→ **What the task requires**
Once the line holding "Click the bold $500 bounty amount" is found, output it and all remaining lines of the data exactly, with every picture left out.

→ **Records provided**
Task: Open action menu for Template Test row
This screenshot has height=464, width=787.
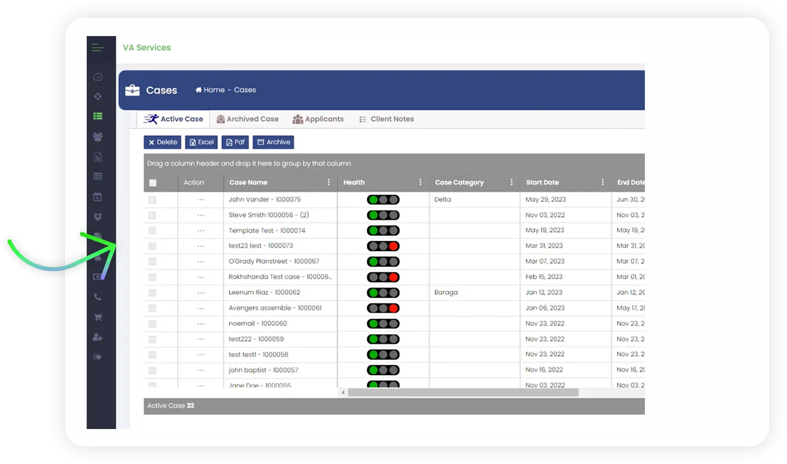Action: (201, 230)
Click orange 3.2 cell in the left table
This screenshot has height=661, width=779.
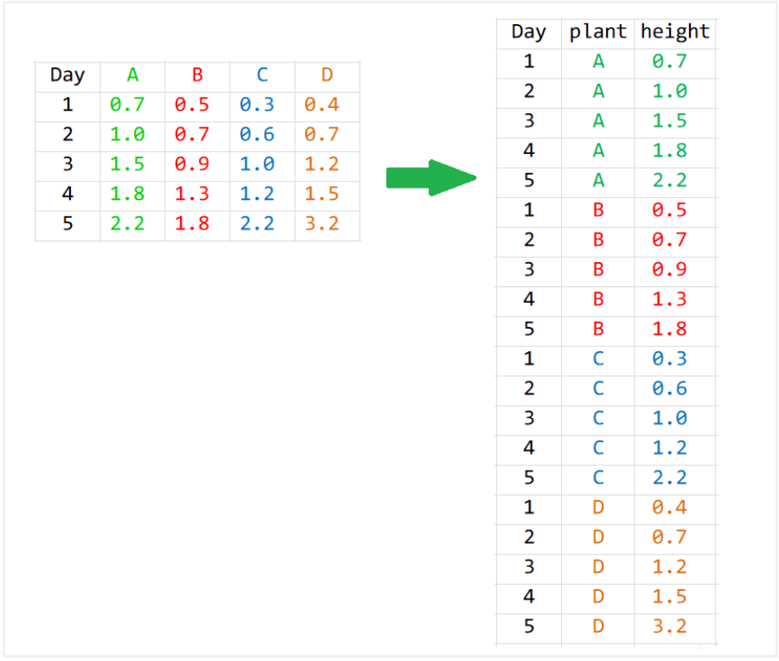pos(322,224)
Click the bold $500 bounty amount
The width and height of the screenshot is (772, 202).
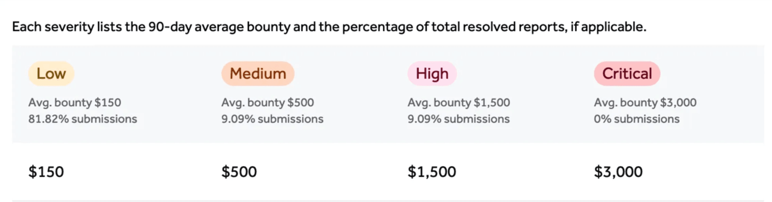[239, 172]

→ **The answer**
Click the bold $500 bounty amount
The width and height of the screenshot is (772, 202).
[239, 172]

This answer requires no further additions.